How will policyholders react when presented with unprecedented premium increases? The nation’s financial advisers and health insurance enrollment firms must adjust strategies to be ready for the market response. We have to be ready to answer consumers when the shock of their premium renewal notice arrives in their mailbox.

The likely response from government will be to simply delay rather than cancel various components of health care reform. (This is the consensus opinion at this time despite increased attention over the past few days to bipartisan political efforts for repeal of some provisions). For affected individuals, this means the health insurance mandate and its related penalties. I predict that penalties will be rolled back for those affected by shock increases. The administrative actions intended to eliminate non-compliant but less expensive health plans will likely also be postponed.

Consumer response is also predictable. We know that rate increased greater than 15% (for example) result in dramatically higher turnover of insurance policies.
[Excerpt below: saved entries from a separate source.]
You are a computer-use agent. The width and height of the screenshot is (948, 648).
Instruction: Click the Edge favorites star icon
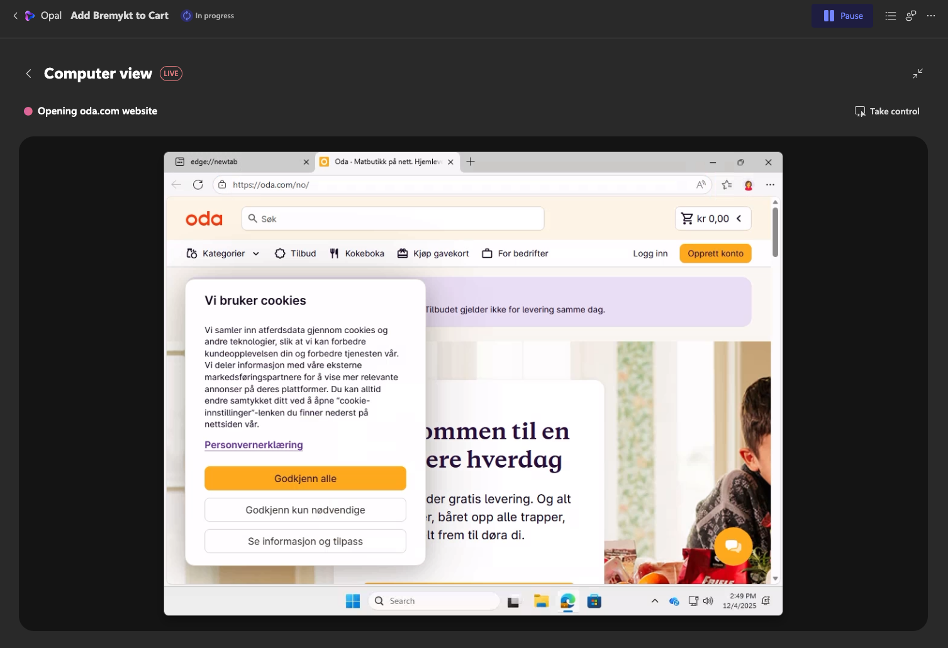[x=727, y=185]
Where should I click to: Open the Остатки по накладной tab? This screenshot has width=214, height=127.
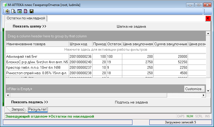click(x=26, y=18)
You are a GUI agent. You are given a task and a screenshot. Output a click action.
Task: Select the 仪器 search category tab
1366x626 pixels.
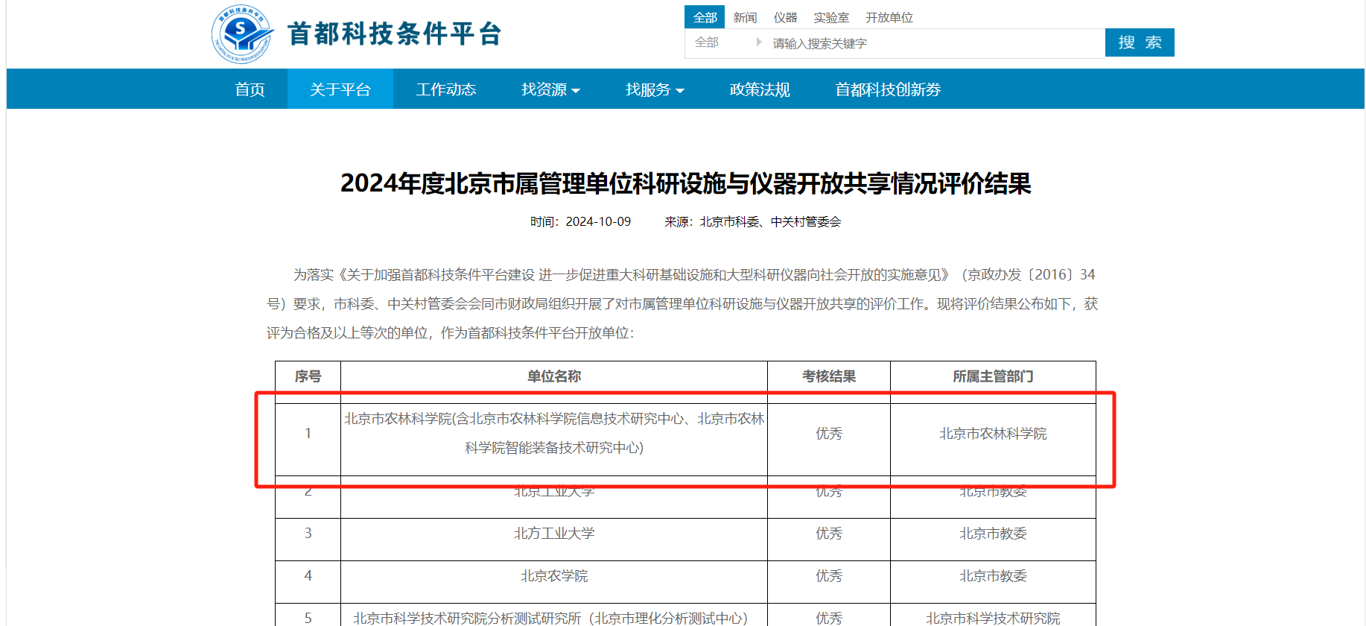[x=785, y=17]
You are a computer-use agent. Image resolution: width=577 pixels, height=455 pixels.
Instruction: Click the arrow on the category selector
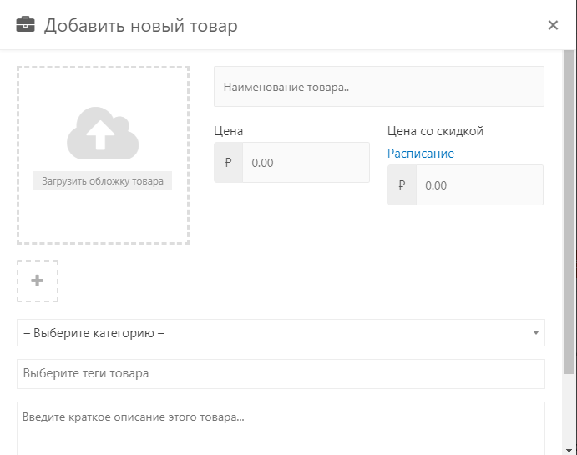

I expect non-renewal rates of existing Obamacare policies to be about 30% or higher for 2015 and 2016. That means 2 to 3 million people will be desperate for an answer and millions more under significant financial stress due to increasing health care costs.

What can we do to prepare for unprecedented health insurance premium rate increases?

1) Have alternative insurance and non-insurance health plans available. While the coverage is not as good, at least this is an affordable and therefore “doable” solution for those priced out of the health care market. This is especially important to working class people who live in states like Pennsylvania that have not expanded Medicaid enrollment.

2) Talk to families about isolating and managing financial risks. In states with “doctrine of necessities” laws, relatives are financially responsible for uncovered medical care. Health care providers are increasingly adept at locating and enforcing payment for care of a parent, estranged spouse or even an adult child.

3) Propose bold solutions. For some who will be caught in unenviable position of chronic high health care expenses without the ability to afford insurance, the best option may be to relocate to an area where they would have access to care. State control of health insurance is not going to change anytime soon, so the dramatic differences between state coverage and affordability will continue to exist for the foreseeable future.

4) Remain politically active for the long term but do so in a positive manner that is more likely to effect change. There is far too much “Obamamcare bashing” that achieves nothing. Only positive forward-moving influences will be effective.